I am probably going to have to face a similar situation myself...different circumstances, but two who love each other and cannot be together. He lives 3,000 miles away, I was planning to move there in the spring. I had my home up for sale and put in for a transfer with my company. I found out this past weekend that my mom needs open heart surgery and is refusing to have it. I don't know how much time she will acutually have without it. My dad has alzheimers, and someone needs to care for him if something should happen to my mom. Right now I live 6 doors down from my parents. I can't just move away, with everything going on here. I feel I made the right decision, but...I don't know how I am going to handle it!

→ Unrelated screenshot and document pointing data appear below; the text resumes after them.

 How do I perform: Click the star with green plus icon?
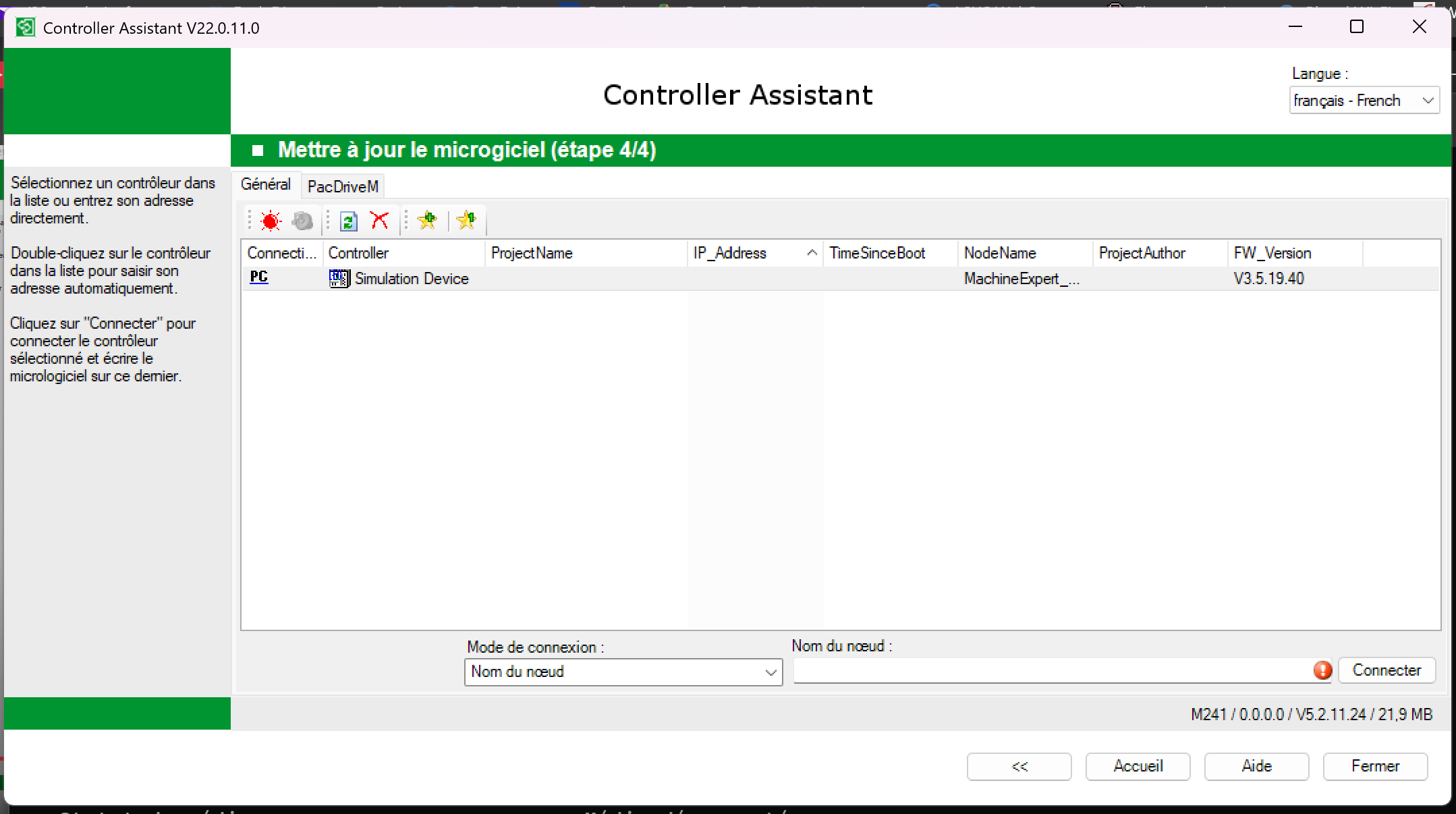427,221
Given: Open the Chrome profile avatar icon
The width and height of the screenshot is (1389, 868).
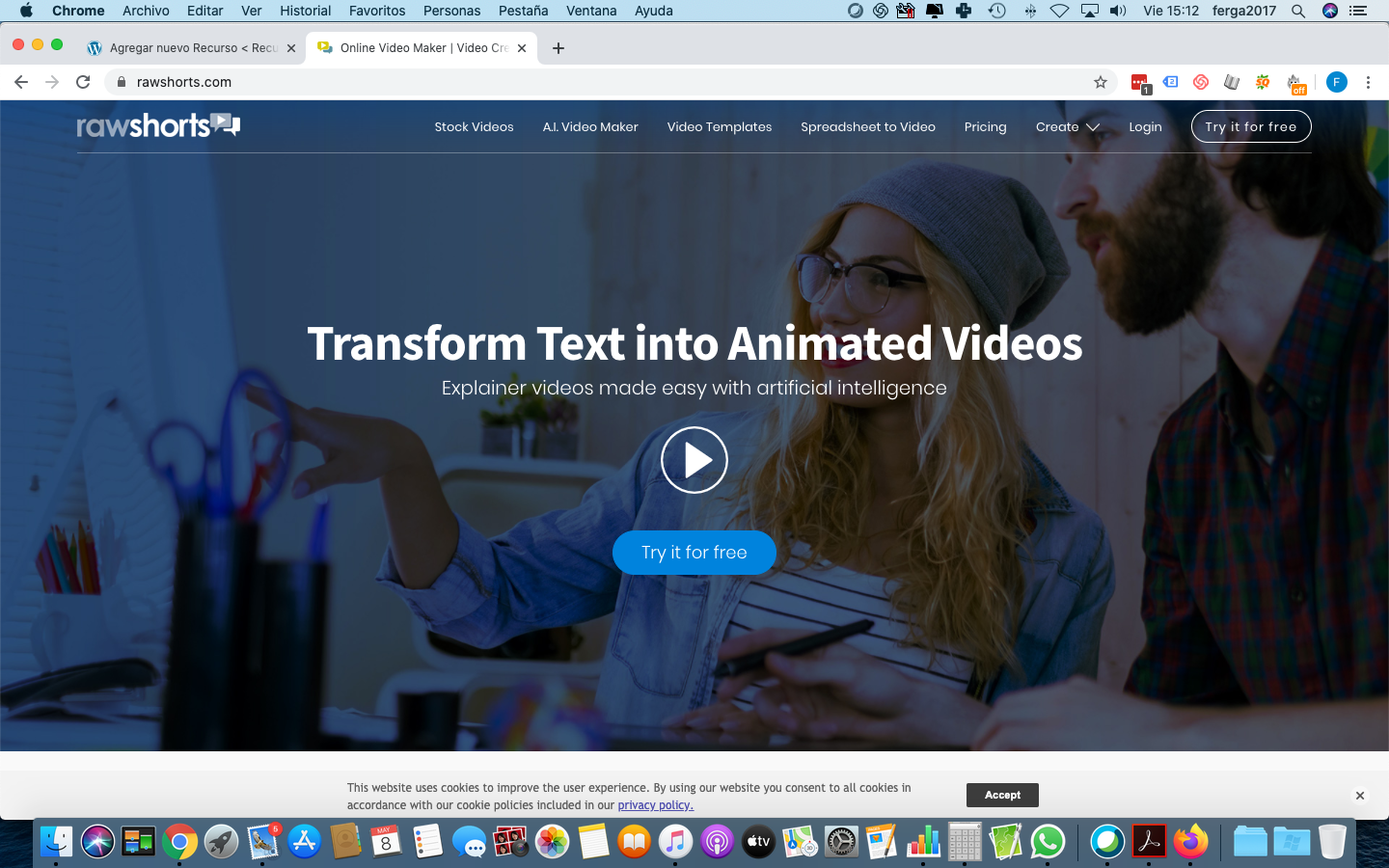Looking at the screenshot, I should [1336, 82].
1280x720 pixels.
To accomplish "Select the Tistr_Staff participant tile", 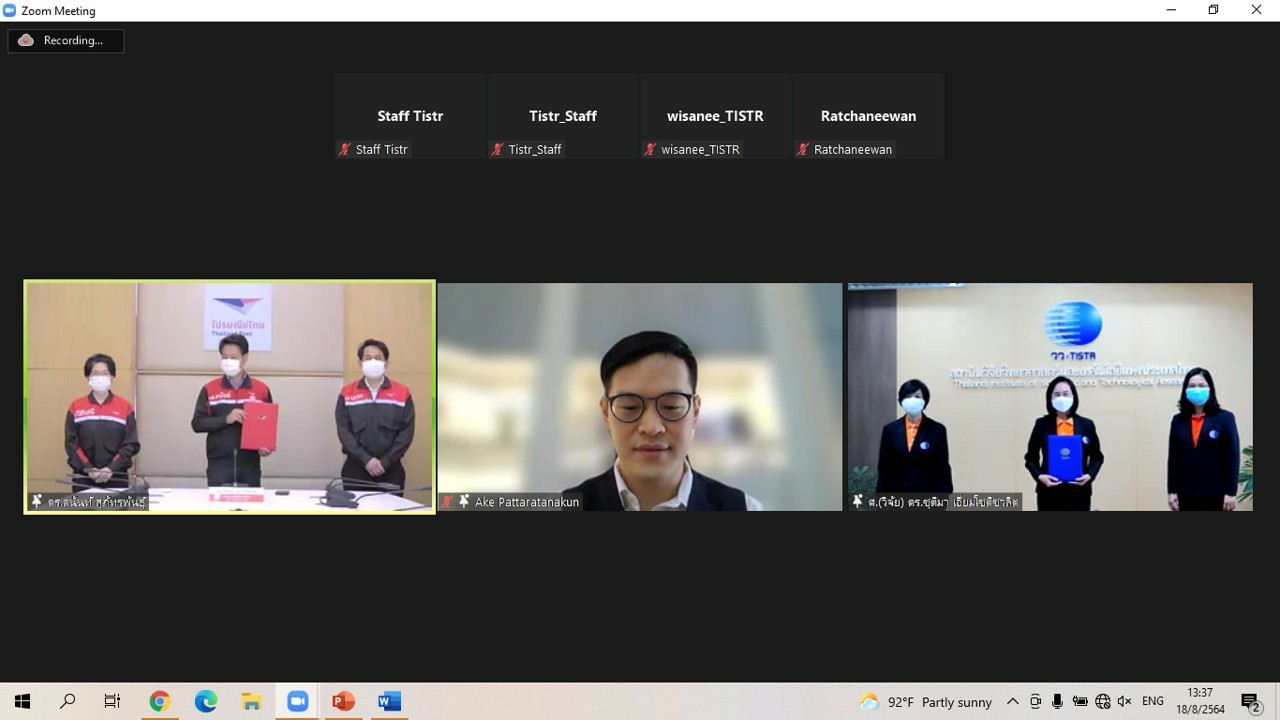I will [x=563, y=116].
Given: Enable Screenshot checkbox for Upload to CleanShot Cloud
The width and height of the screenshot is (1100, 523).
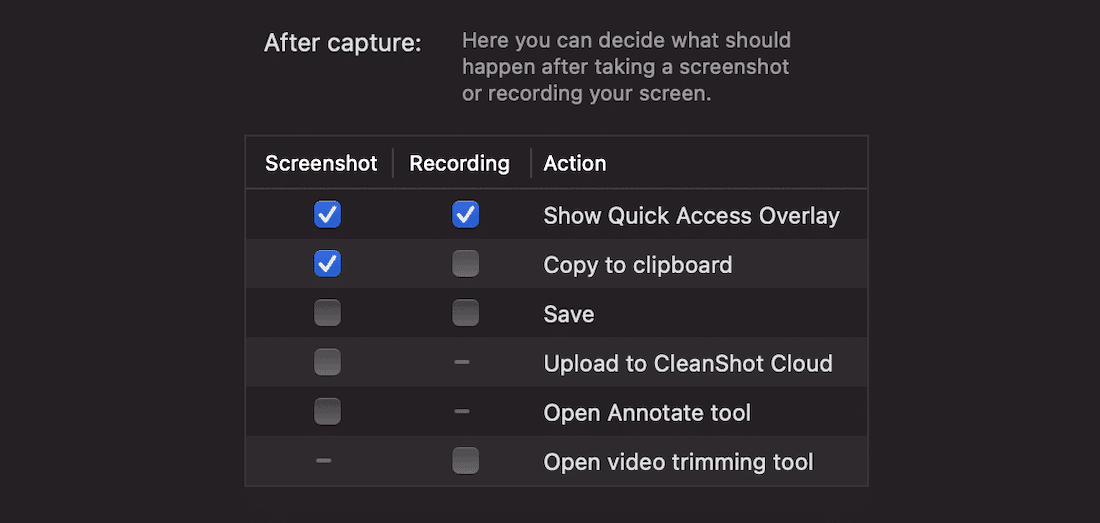Looking at the screenshot, I should (x=327, y=362).
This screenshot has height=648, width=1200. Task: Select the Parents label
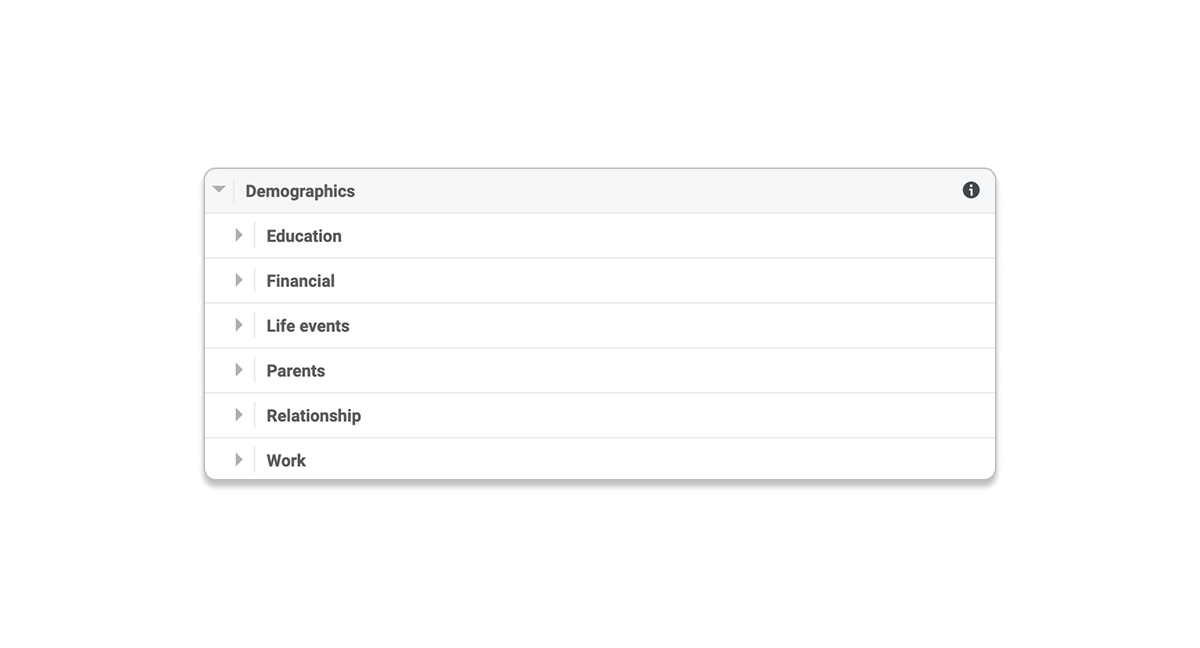[x=295, y=371]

Since this changes everything, my relationship with my guy has seemed to take a turn. We talked last night and neither of us had much to say. We usually talk for hours and last night, maybe...15 minutes.

I admit your situation will be even harder, since you will see him every day. If you truly love eachother, it will be next to impossible! Maybe, it's not meant to end. I understand what you mean about being unable to "be the other woman." I feel the same way.

Although I don't have any real suggestions other than filling your life with distractions, and keeping busy, I truly wish you luck with this. I know how you are feeling and how hard it is! My thoughts are with you and hope you find a way!